→ WHAT TO PRODUCE: Leaving pictures out, repeat word for word the line that has "This screenshot has height=848, width=969." and each line that follows it to the end of the listing.
RECORD SET Block Start
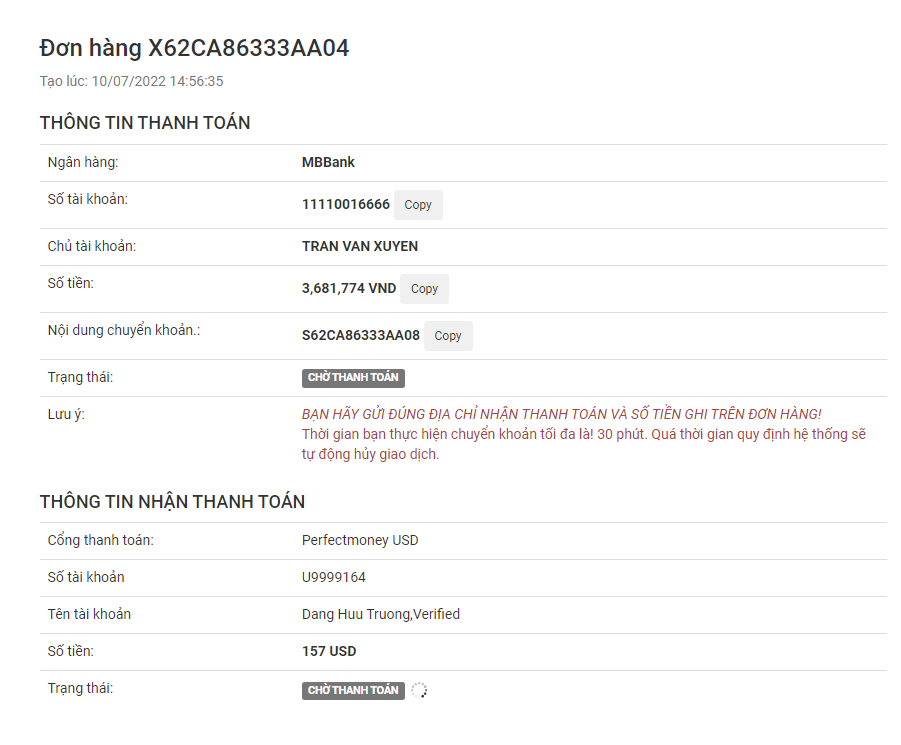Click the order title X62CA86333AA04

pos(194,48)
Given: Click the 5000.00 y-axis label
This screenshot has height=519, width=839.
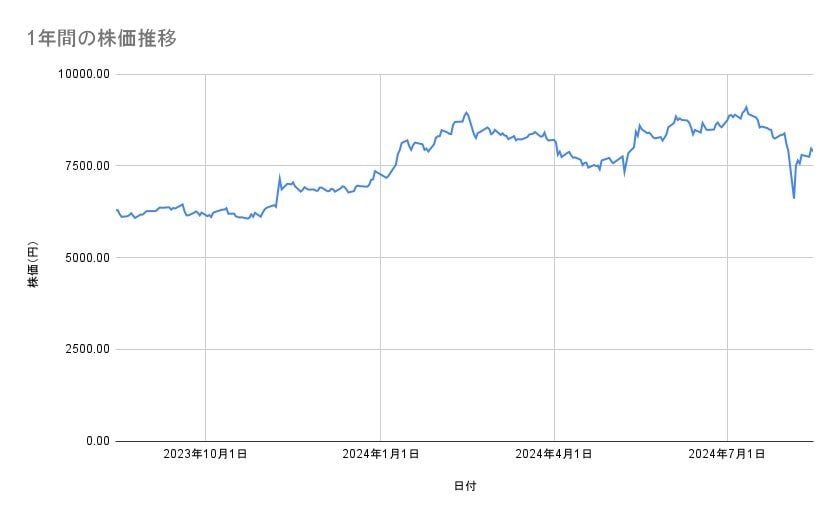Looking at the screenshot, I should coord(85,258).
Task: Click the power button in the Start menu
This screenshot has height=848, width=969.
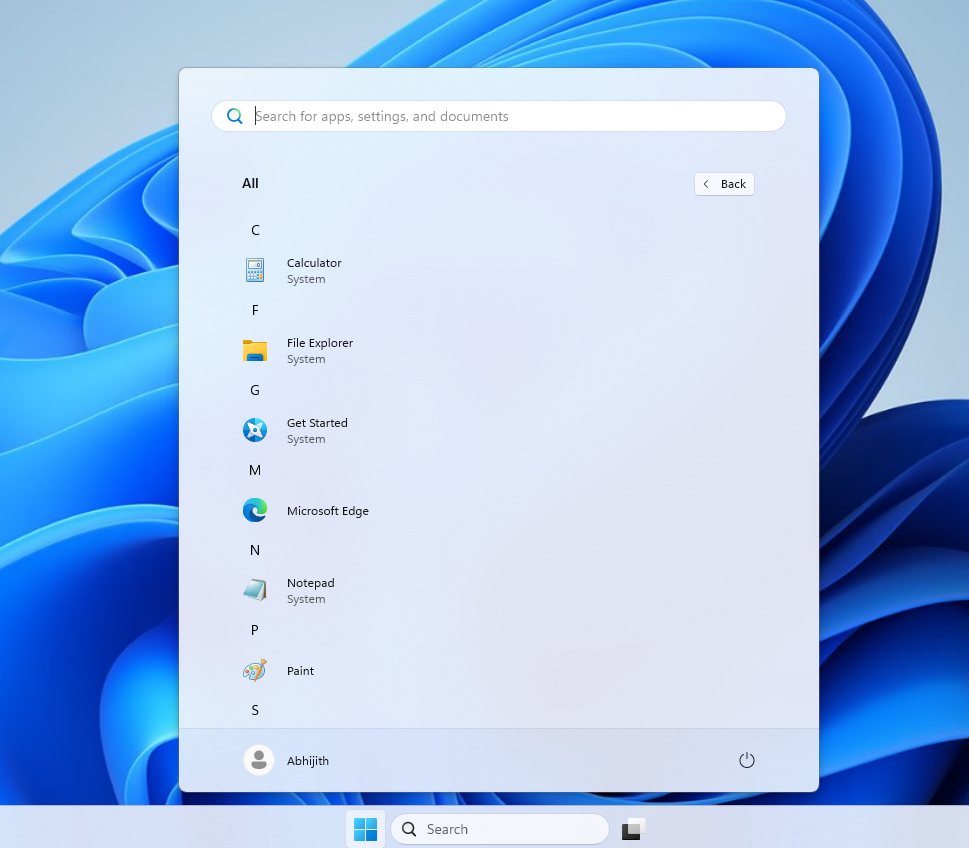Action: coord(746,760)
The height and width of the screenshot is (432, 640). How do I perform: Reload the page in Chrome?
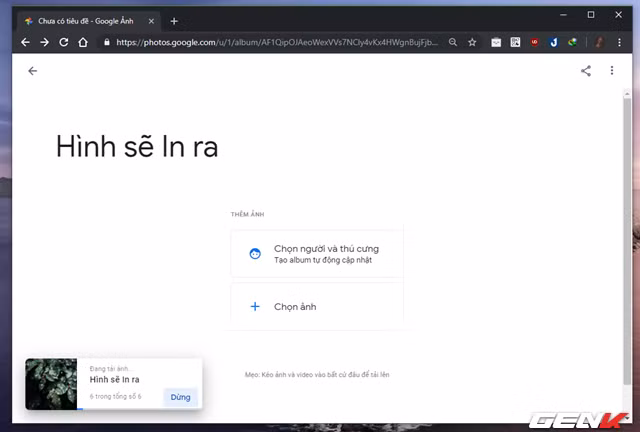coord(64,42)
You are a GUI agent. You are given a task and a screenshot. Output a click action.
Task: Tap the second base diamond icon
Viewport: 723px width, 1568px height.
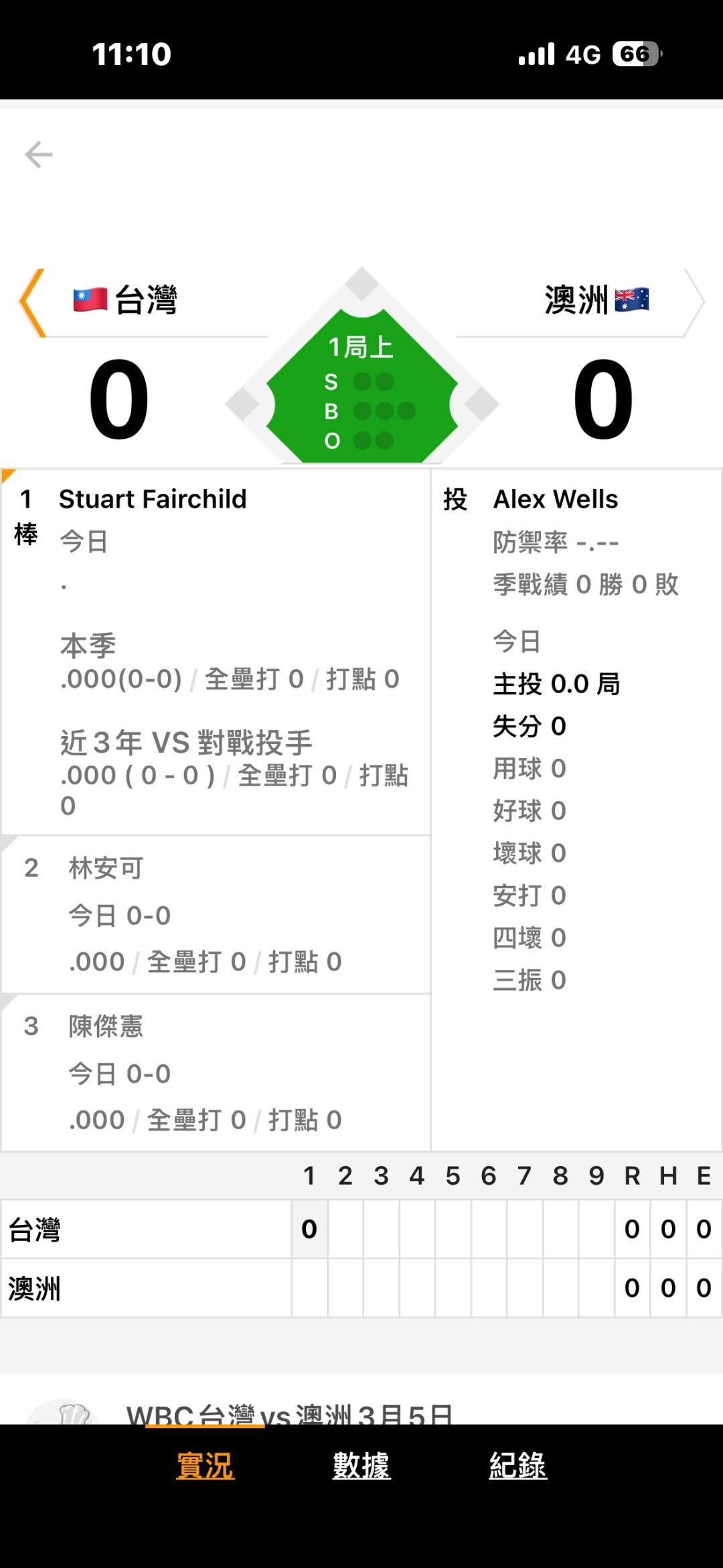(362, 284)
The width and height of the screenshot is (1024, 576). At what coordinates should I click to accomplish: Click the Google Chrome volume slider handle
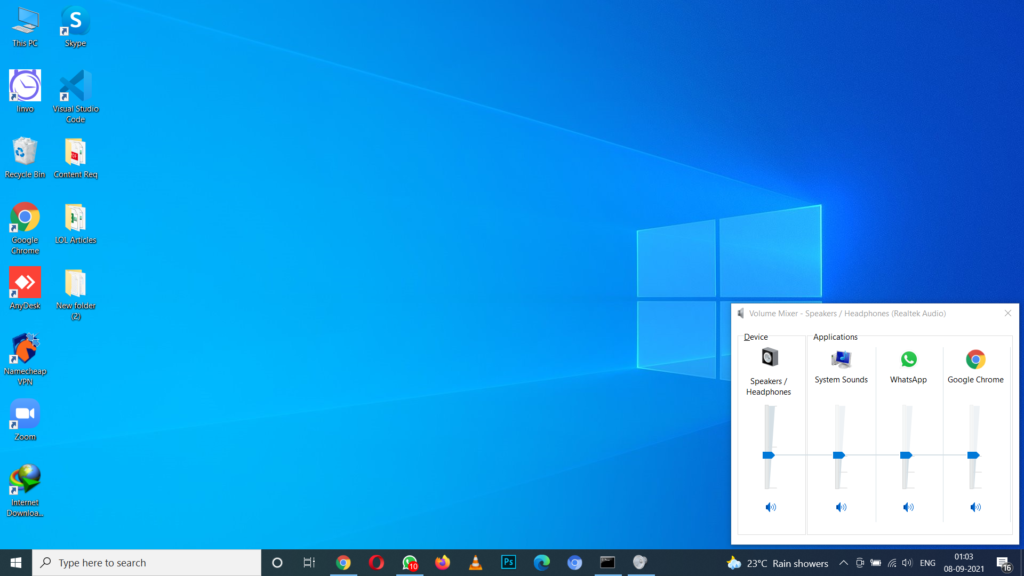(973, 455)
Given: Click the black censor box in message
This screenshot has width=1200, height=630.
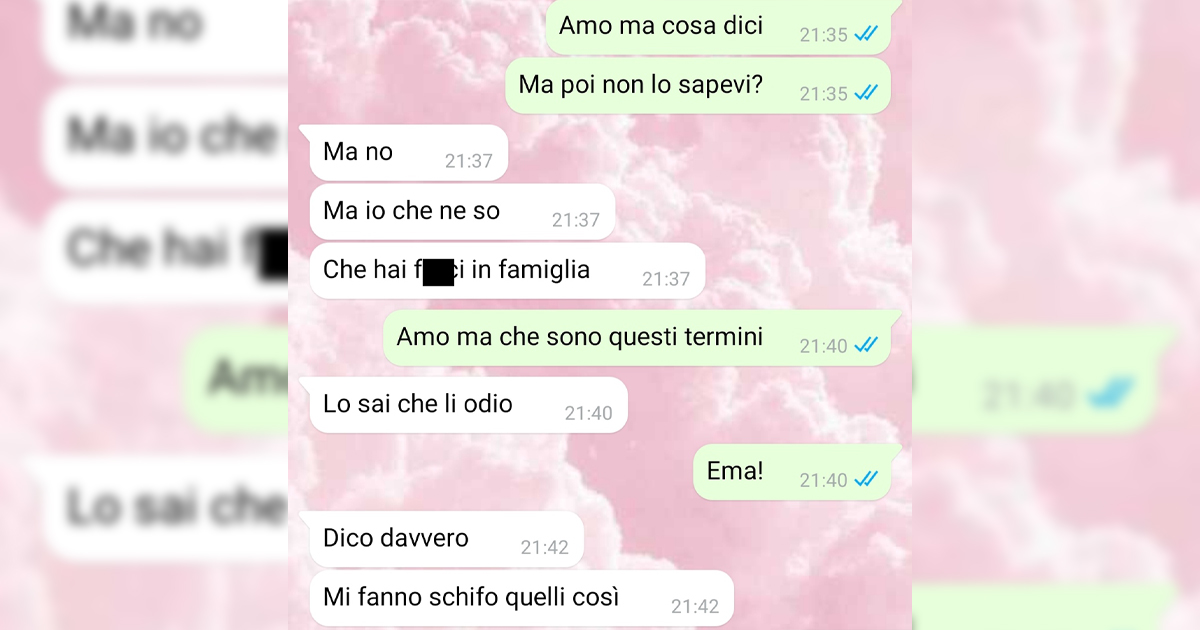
RECORD SET Block End
→ EXERCISE OUTPUT:
This screenshot has height=848, width=969.
Action: coord(746,760)
The height and width of the screenshot is (432, 640). How do I perform: Reload the page in Chrome?
coord(64,42)
You are a GUI agent. You are given a task and a screenshot. Output a click action.
Task: Tap the second base diamond icon
Viewport: 723px width, 1568px height.
(362, 284)
The width and height of the screenshot is (1024, 576). At what coordinates should I click to accomplish: Click the Google Chrome volume slider handle
(973, 455)
Given: Click the black censor box in message
This screenshot has width=1200, height=630.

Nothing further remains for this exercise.